CPU Sorting/Baking Overhead: Measures the specific duration spent in the Data-Oriented sorting and indirect command generation phase.

Timing Precision

Internal: Utilizes high-resolution performance counters via the Platform HAL (sbgl_os_GetPerfCount).
Linux: Utilizes clock_gettime with CLOCK_MONOTONIC via the HAL.
Windows: Utilizes QueryPerformanceCounter via the HAL.
GPU: Precision is determined by the hardware's timestampPeriod (nanoseconds per tick).

The Telemetry Structure

Performance metrics are encapsulated in the sbgl_Telemetry structure:

typedef struct {
    float cpu_frame_time;    
    float cpu_sort_time;     
    float gpu_render_time;   
    uint32_t draw_calls;     
    uint32_t instance_count; 
} sbgl_Telemetry;

Usage Example

Telemetry data for the previous frame is retrieved via the engine context.
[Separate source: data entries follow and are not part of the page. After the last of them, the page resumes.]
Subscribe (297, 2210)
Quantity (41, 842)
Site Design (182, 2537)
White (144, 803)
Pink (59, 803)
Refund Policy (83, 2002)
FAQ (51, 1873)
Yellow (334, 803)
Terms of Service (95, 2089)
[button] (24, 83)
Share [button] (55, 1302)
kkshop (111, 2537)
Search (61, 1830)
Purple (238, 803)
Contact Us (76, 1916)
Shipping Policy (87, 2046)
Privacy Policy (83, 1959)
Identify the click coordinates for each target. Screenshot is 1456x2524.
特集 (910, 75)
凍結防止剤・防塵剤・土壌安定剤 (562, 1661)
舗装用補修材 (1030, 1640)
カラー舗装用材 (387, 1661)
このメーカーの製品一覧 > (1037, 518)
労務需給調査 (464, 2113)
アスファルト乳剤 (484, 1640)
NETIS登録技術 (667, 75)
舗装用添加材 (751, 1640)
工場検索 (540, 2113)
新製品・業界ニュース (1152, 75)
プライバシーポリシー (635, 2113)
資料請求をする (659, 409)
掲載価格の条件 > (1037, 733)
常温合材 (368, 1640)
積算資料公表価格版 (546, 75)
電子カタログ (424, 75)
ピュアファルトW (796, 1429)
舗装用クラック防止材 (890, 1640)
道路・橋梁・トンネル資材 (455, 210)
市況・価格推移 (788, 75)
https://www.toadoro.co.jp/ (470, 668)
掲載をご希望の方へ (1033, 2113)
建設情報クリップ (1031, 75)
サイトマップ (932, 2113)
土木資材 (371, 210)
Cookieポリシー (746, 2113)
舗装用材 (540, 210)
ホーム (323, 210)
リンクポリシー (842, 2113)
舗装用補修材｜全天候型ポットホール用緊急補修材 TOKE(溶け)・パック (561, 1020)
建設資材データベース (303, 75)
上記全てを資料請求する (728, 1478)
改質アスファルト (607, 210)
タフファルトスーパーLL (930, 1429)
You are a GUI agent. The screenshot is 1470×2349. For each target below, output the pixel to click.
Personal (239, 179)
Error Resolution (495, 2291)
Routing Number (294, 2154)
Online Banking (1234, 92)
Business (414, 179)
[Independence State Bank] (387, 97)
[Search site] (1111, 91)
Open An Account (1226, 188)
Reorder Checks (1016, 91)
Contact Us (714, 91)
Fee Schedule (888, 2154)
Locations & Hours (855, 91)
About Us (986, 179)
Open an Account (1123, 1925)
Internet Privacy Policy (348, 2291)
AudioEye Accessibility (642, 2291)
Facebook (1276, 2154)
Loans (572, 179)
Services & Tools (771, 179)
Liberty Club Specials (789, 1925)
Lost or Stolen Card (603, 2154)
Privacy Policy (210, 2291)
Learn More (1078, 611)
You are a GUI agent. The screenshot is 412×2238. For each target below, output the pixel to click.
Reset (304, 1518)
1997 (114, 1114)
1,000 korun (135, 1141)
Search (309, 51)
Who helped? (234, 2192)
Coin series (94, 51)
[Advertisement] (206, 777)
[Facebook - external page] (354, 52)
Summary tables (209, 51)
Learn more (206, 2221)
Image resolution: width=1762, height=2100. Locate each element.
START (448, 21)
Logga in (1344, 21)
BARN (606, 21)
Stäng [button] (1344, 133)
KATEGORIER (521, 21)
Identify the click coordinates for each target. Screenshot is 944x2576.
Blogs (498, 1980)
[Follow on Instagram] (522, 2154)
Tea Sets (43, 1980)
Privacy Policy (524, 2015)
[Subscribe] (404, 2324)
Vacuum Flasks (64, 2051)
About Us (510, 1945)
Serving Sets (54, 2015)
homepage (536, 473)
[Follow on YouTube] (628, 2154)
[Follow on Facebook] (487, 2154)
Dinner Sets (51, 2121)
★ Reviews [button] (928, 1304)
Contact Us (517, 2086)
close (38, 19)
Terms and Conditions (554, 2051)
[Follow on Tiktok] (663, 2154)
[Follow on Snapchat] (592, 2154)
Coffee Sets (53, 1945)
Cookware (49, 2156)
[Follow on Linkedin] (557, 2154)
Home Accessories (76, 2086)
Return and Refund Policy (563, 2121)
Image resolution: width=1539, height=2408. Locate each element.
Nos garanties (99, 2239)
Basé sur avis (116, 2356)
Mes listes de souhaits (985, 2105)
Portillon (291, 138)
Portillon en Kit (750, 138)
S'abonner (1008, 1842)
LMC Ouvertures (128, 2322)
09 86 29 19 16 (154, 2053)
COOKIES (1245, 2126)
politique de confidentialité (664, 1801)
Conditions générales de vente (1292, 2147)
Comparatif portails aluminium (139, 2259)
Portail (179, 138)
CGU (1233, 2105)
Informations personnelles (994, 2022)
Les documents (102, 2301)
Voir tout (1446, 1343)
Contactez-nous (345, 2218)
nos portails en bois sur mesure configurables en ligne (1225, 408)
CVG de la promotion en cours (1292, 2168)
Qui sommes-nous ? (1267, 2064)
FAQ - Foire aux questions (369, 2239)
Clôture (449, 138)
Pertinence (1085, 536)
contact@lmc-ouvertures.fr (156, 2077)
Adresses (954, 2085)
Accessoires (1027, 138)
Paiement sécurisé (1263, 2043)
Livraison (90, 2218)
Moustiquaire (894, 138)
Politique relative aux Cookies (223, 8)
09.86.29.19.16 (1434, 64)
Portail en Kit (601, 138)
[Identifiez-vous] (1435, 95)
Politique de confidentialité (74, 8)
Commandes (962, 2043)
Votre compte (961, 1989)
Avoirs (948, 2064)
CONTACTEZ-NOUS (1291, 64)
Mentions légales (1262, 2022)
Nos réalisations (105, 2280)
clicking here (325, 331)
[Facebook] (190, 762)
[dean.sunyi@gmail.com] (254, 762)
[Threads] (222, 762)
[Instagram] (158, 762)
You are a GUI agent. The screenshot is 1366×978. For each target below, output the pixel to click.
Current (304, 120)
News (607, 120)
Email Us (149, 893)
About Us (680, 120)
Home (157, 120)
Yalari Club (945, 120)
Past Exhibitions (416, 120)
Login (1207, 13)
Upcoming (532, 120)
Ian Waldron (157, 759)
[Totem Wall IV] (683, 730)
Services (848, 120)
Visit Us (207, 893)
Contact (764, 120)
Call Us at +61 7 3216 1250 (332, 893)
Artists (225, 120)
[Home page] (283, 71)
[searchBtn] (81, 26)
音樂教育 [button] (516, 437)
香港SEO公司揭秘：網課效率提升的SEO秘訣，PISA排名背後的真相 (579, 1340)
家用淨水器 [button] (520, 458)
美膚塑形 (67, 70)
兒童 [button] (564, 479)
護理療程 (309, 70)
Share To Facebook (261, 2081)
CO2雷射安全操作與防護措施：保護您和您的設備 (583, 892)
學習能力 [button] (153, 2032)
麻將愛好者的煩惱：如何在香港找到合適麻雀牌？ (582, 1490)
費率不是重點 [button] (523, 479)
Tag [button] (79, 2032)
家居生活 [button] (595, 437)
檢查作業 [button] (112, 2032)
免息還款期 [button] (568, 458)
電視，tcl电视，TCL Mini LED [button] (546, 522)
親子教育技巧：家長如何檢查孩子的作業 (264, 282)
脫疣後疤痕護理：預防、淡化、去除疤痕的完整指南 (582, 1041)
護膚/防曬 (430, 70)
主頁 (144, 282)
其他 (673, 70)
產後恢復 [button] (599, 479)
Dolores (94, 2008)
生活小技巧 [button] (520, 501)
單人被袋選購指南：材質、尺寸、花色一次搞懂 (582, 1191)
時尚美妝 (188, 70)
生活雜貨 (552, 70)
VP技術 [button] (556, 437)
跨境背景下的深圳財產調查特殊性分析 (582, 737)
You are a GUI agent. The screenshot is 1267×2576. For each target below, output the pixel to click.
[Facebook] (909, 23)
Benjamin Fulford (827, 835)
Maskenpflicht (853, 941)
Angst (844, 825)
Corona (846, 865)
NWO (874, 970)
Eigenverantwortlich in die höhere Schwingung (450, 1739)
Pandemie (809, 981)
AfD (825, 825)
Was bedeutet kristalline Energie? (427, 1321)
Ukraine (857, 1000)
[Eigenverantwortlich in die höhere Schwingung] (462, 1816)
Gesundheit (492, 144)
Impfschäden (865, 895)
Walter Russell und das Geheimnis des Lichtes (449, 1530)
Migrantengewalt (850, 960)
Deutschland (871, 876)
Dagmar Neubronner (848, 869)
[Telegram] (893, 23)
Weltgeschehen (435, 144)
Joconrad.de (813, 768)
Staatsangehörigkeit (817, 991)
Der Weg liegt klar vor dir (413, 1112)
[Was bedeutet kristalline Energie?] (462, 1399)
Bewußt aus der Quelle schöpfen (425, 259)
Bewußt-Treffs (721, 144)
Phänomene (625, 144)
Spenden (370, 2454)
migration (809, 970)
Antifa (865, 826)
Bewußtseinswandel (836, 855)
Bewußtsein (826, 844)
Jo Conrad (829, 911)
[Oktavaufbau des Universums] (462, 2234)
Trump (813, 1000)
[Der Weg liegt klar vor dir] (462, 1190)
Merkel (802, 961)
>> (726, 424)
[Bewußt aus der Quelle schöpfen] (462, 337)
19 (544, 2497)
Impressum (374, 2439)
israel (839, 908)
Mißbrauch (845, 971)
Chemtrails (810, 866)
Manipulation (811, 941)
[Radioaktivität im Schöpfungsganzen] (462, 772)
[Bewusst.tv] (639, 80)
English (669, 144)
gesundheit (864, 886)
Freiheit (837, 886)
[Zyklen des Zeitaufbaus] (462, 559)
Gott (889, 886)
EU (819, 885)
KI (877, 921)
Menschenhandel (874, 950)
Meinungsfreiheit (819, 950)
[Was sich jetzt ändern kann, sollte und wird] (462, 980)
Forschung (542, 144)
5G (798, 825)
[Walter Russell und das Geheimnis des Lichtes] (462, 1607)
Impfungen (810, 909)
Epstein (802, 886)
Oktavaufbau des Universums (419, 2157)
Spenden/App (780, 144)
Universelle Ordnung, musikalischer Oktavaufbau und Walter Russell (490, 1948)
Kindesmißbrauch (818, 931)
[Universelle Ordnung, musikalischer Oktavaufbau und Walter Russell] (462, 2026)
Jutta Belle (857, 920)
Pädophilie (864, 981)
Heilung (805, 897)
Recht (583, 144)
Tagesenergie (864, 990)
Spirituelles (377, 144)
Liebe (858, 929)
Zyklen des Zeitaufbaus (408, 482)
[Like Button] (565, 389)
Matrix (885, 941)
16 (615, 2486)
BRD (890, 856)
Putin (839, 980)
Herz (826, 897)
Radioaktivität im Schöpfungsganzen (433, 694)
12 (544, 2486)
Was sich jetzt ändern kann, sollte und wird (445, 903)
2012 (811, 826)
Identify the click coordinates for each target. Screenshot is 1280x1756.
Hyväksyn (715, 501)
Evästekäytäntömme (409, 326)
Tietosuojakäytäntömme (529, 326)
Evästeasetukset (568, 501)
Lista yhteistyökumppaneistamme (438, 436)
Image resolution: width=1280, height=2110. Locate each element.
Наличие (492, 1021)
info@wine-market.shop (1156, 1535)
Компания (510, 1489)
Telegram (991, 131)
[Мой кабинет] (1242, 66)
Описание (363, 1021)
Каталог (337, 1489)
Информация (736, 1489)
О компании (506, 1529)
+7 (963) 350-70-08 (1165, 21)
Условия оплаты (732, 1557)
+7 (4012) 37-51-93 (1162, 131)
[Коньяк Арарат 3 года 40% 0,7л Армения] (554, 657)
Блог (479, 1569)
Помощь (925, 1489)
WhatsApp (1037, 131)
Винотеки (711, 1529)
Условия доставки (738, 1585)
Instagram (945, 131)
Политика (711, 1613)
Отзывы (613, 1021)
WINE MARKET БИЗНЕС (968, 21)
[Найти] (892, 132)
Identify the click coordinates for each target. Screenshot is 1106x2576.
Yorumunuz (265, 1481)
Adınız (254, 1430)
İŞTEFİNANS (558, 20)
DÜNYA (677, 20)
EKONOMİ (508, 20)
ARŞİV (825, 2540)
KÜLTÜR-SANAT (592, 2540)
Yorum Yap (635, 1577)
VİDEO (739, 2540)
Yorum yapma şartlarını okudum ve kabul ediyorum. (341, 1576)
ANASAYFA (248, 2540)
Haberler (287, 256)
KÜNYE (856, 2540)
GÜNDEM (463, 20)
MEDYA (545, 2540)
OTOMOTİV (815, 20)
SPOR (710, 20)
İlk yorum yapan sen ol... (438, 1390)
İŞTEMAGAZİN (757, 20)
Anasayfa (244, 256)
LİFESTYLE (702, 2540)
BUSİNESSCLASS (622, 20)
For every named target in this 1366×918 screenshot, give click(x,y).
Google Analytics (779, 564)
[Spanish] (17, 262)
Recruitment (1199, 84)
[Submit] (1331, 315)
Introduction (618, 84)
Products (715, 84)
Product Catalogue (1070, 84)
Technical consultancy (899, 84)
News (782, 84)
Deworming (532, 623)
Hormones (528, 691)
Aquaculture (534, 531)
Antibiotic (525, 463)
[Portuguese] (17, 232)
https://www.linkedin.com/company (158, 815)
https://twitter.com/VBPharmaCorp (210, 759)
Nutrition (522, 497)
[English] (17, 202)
This asynchronous pattern ensures that the CPU never waits for the GPU to finish its work before starting the next frame's logic.

#include "sbgl.h"
#include <stdio.h>
 
int main() {
    sbgl_Context* ctx = sbgl_Init(...).ctx;
 
    while (!sbgl_WindowShouldClose(ctx)) {
        double frame_start = sbgl_GetTime(ctx);
        sbgl_BeginDrawing(ctx);
        
        // ... rendering logic ...
 
        sbgl_EndDrawing(ctx);
 
        // Retrieve and display metrics
        sbgl_Telemetry stats = sbgl_GetTelemetry(ctx);
        printf("CPU: %.2fms | GPU: %.2fms | Batches: %u\n", 
               stats.cpu_frame_time, 
               stats.gpu_render_time,
               stats.draw_calls);
    }
    
    sbgl_Shutdown(ctx);
    return 0;
}

Bottleneck Identification

The telemetry data allows for clear identification of the limiting factor:

Observation	Probable Bottleneck	Recommended Action
High `gpu_render_time`	Fragment Shading / Fill-rate	Reduce render resolution or simplify shaders.
High `cpu_sort_time`	Batcher Overhead	Optimize sorting keys or reduce total draw packets.
Large `cpu_frame_time` difference	Driver / CPU Logic	Profile application-level update logic or driver submission.

Future Considerations

Planned extensions include Granular Profiling, which will enable timestamp markers for individual render queues and compute passes, allowing for deep-dive analysis of complex frame structures.